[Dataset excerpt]
══════════════════════════════
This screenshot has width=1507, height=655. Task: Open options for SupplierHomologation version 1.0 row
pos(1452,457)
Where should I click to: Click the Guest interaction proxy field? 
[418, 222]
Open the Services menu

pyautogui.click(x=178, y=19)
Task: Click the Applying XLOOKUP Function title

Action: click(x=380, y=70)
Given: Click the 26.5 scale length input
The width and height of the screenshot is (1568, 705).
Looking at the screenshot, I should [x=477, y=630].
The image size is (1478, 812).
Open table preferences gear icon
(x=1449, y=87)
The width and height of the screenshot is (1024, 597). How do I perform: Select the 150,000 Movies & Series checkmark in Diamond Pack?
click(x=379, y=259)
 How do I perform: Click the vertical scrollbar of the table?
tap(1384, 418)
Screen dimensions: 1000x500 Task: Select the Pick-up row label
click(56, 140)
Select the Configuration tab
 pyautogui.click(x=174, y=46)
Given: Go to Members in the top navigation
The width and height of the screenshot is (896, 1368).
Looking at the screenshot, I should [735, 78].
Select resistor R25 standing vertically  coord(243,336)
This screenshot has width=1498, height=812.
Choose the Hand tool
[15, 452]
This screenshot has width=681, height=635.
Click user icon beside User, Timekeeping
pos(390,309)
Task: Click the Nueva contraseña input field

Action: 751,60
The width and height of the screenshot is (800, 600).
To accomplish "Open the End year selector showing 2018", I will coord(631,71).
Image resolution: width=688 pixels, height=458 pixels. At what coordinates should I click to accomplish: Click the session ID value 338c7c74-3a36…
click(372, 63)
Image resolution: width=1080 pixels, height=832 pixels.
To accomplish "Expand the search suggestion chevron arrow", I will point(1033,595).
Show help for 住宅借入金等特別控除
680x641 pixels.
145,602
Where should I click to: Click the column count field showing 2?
══════════════════════════════
== Short problem ==
Print all of the lines above again, word for word, with nothing changed.

== Response ==
This screenshot has width=1507, height=655. Task: Open options for SupplierHomologation version 1.0 row
pos(1452,457)
Where should I click to: Click the Guest interaction proxy field? 
[418, 222]
Open the Services menu

pyautogui.click(x=178, y=19)
Task: Click the Applying XLOOKUP Function title

Action: click(x=380, y=70)
Given: Click the 26.5 scale length input
The width and height of the screenshot is (1568, 705).
Looking at the screenshot, I should [x=477, y=630].
The image size is (1478, 812).
Open table preferences gear icon
(x=1449, y=87)
The width and height of the screenshot is (1024, 597). How do I perform: Select the 150,000 Movies & Series checkmark in Diamond Pack?
click(x=379, y=259)
 How do I perform: Click the vertical scrollbar of the table?
tap(1384, 418)
Screen dimensions: 1000x500 Task: Select the Pick-up row label
click(56, 140)
Select the Configuration tab
 pyautogui.click(x=174, y=46)
Given: Go to Members in the top navigation
The width and height of the screenshot is (896, 1368).
Looking at the screenshot, I should [735, 78].
Select resistor R25 standing vertically  coord(243,336)
This screenshot has width=1498, height=812.
Choose the Hand tool
[15, 452]
This screenshot has width=681, height=635.
Click user icon beside User, Timekeeping
pos(390,309)
Task: Click the Nueva contraseña input field

Action: 751,60
The width and height of the screenshot is (800, 600).
To accomplish "Open the End year selector showing 2018", I will coord(631,71).
Image resolution: width=688 pixels, height=458 pixels. At what coordinates should I click to accomplish: Click the session ID value 338c7c74-3a36…
click(372, 63)
Image resolution: width=1080 pixels, height=832 pixels.
To accomplish "Expand the search suggestion chevron arrow", I will point(1033,595).
Show help for 住宅借入金等特別控除
680x641 pixels.
145,602
Where should I click to: Click the column count field showing 2?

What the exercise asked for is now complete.